Critical of Hollywood system
Ebert was critical of the Hollywood system, which he said paid little attention to what people want to see or to providing a range of choices. However, his embrace of indie films helped launch many of them to national attention.
"The movies that are made more thoughtfully, or made with more ambition, often just get drowned out by the noise," he said.
Roger Joseph Ebert was born in Urbana, Ill., on June 18, 1942 and studied at the University of Illinois at Urbana-Champaign.
In high school, he wrote sports stories for the local paper and edited the high school newspaper. He was later editor of the campus newspaper in university.
He did graduate study on a scholarship at University of Cape Town and went back to Chicago to work on his doctorate. There he became a feature writer for the Chicago Sun-Times and, in 1967, he was offered the position of film critic.
He and Siskel first went on air in 1976 on the local PBS affiliate. The show was picked up nationally in 1978. It moved into syndication in 1982.
He and later co-host Roeper were usually part of an ABC pre-awards show for the annual Academy Awards, and for some years they did red carpet interviews.
Nevertheless, he had very little patience with celebrity culture.

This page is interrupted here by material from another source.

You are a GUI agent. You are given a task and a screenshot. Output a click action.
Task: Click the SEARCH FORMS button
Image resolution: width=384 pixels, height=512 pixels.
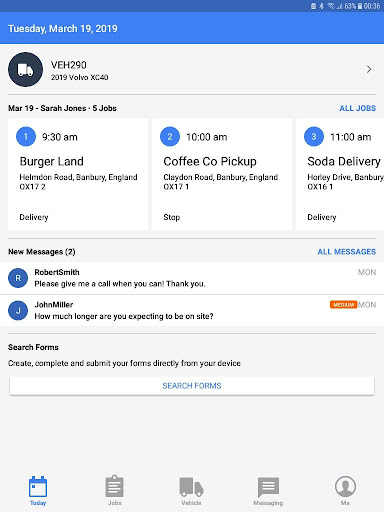pyautogui.click(x=192, y=386)
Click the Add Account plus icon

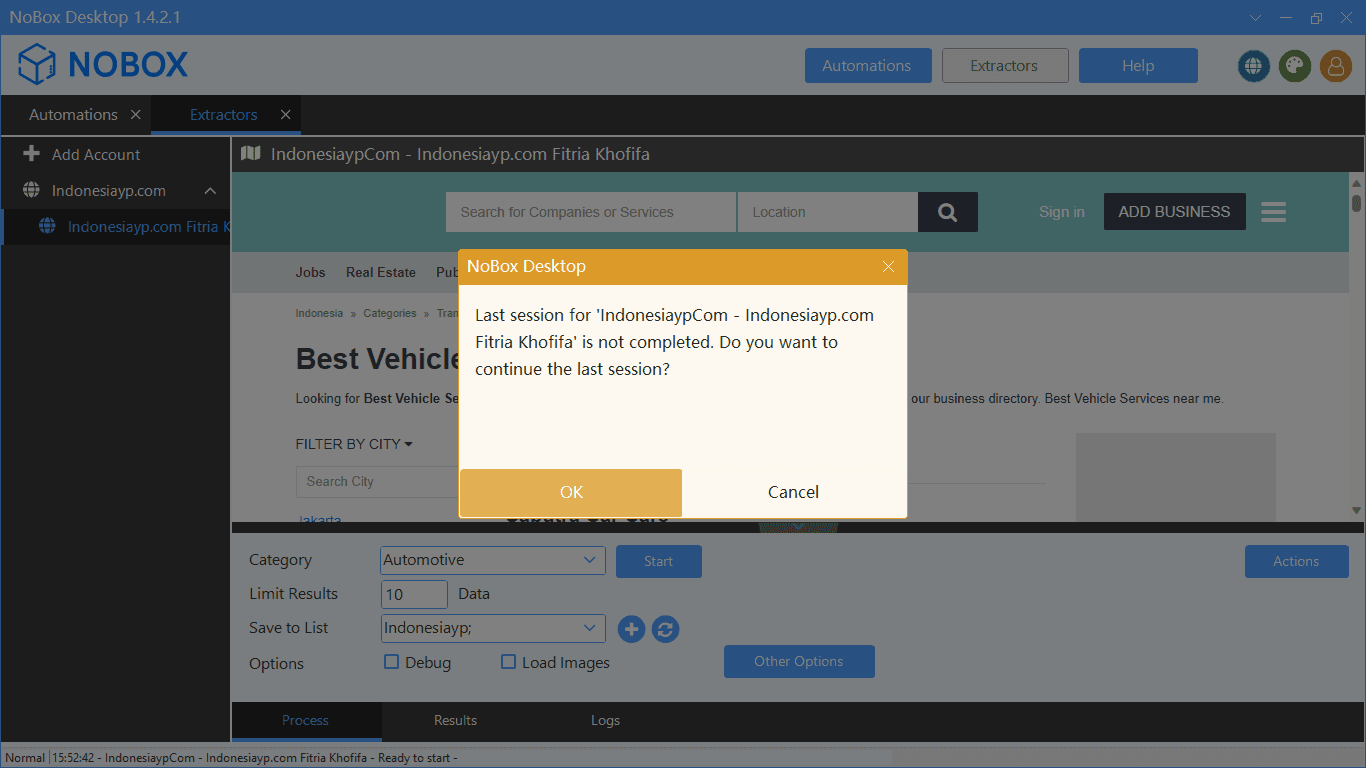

"I am utterly bored by celebrity interviews," he once said. "Most celebrities are devoid of interest."
Ebert dabbled in writing for film, doing the screenplay for the poorly received Beyond the Valley of the Dolls, based on a story he co-wrote with director Russ Meyer. He also wrote the screenplay for the 1976 movie Up!
Ebert frequently appeared on Howard Stern's radio show, where the host often asked him to defend his movie reviews.
He was frequently sharpest and funniest in his bad reviews of film.
"It's so witless, in fact, that when we do discover the secret, we want to rewind the film so we don't know the secret anymore," Ebert wrote of The Village, a 2004 M. Night Shyamalan horror film.
"And then keep on rewinding, and rewinding, until we're back at the beginning, and can get up from our seats and walk backward out of the theatre and go down the up escalator and watch the money spring from the cash register into our pockets."
Ebert was known for his distaste for films that feature violence in support of authority and for teen slasher films. He also quarreled frequently with the U.S. rating system for movies.
In the 1970s, Ebert began working for the University of Chicago as a guest lecturer, teaching a night class on film.
Ebert married trial attorney Chaz Hammelsmith in 1992 and had a stepdaughter, a stepson, and four stepgrandchildren.